Chapattis and the English disease

An English medical student at Leyden University, Daniel Whistler, was the first to describe rickets in 1645. His brief pamphlet, perhaps based more on hearsay than direct observation, claimed it was a disease of English boys. Five years later Francis Glisson, a physician and regius professor of medicine at Cambridge, published his Treatise of the rickets and takes credit for the first full description of this disease.  

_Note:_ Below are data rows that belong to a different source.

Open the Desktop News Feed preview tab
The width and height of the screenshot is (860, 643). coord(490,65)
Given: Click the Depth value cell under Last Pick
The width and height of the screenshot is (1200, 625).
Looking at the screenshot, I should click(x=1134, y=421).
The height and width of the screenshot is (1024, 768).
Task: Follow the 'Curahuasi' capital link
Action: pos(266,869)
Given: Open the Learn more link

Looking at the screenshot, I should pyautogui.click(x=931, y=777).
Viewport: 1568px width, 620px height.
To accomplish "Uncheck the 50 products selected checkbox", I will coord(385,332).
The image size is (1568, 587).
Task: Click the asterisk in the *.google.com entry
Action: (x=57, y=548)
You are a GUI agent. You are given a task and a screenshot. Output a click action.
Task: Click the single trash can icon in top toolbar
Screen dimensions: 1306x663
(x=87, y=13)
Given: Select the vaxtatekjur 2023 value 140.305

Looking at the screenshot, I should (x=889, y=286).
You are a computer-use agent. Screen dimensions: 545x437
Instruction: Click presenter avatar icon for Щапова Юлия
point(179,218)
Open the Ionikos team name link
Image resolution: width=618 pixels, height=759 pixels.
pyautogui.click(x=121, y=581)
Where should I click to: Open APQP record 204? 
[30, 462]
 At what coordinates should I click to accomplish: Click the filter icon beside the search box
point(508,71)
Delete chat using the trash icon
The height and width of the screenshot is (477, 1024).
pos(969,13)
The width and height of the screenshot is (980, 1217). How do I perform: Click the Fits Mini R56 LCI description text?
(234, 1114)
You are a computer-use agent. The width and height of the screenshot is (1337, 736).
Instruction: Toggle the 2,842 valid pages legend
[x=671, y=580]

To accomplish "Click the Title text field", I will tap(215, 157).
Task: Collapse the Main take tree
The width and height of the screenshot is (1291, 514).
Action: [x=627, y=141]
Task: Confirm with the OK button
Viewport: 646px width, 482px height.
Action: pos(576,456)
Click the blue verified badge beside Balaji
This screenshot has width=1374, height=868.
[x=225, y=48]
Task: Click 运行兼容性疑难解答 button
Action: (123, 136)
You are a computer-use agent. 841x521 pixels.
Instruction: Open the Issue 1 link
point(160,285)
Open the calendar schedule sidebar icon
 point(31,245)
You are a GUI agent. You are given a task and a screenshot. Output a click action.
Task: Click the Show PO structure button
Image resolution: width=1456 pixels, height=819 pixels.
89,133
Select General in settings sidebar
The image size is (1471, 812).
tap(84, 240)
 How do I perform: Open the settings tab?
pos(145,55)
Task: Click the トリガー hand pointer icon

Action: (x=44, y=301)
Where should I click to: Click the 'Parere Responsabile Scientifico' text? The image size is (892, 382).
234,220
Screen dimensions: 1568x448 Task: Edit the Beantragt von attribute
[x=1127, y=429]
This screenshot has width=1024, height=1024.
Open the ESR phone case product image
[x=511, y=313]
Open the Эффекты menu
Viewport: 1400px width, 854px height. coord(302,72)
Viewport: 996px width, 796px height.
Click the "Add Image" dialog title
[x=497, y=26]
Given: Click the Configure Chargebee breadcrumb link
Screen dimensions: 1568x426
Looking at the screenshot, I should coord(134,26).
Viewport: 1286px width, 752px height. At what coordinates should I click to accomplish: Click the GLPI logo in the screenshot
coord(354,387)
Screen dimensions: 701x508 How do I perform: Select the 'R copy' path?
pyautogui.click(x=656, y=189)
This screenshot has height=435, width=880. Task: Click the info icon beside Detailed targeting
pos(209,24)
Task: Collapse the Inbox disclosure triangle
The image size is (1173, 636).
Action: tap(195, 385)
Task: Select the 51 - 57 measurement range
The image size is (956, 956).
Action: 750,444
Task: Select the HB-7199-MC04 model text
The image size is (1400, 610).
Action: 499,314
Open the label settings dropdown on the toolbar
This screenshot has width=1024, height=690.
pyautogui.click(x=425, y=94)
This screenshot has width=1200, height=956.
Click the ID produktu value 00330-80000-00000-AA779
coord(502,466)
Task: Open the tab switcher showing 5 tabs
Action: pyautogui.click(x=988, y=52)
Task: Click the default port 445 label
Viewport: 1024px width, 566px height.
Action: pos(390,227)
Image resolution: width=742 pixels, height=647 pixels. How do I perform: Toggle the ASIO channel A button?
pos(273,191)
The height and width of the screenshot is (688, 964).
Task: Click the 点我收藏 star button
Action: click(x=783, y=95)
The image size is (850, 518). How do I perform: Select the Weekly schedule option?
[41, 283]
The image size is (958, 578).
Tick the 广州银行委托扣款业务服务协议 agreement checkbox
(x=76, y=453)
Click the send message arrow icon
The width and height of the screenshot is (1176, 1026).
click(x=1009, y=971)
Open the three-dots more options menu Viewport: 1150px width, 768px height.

However, though claimed as a new disease by Glisson, its symptoms were described by ancient Chinese, classical Greek and Roman physicians. Nonetheless rickets, once rare, became increasingly common, particularly in the Black Country and Glasgow in the 1700s. By 1850 medical opinion variously blamed heredity, early weaning, improper diets, dirty skin, impure air, and a northern climate. While there was a grain of truth in some of these, how they caused rickets remained a mystery. 

The culprit and the cure?

Dr Schoepf Merei, a paediatrician working in Manchester in the 1850s, found rickets was common in large conurbations and near the coalfields, but rare in small settlements and agricultural areas. The medical geographer August Hirsch extended Merei's work and concluded that rickets was a disease of cold, wet climates, such as in Holland, the UK, Germany, and Northern Italy, but was absent in tropical and sub-tropical climates. Foul air, it appeared, was the culprit. Or was it? 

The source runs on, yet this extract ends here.